* PROBLEM STATEMENT: Go through the material under this sentence. Return every line holding "photos".

* WORKING DATA:
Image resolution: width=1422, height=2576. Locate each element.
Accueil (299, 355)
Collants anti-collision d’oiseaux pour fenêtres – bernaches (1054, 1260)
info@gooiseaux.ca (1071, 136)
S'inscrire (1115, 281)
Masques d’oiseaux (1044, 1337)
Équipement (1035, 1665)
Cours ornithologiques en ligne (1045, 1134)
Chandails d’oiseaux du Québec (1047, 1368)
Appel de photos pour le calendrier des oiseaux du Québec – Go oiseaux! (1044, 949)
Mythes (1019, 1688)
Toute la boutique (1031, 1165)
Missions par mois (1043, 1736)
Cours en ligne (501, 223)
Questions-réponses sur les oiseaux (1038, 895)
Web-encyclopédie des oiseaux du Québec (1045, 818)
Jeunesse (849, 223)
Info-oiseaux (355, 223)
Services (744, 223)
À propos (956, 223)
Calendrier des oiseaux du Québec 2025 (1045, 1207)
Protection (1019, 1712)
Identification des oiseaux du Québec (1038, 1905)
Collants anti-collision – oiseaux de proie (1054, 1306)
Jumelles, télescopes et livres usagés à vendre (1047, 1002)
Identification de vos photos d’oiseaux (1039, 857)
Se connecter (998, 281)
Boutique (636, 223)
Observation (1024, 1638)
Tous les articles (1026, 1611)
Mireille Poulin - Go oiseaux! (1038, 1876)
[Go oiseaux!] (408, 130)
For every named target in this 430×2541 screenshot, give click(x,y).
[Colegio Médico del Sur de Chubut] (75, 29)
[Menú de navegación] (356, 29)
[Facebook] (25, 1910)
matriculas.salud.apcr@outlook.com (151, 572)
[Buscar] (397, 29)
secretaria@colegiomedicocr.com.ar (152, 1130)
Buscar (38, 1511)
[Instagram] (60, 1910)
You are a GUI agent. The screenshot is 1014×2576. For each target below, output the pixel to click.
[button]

* TASK RESULT:
Appel de photos pour le calendrier des oiseaux du Québec – Go oiseaux! (1044, 949)
Identification de vos photos d’oiseaux (1039, 857)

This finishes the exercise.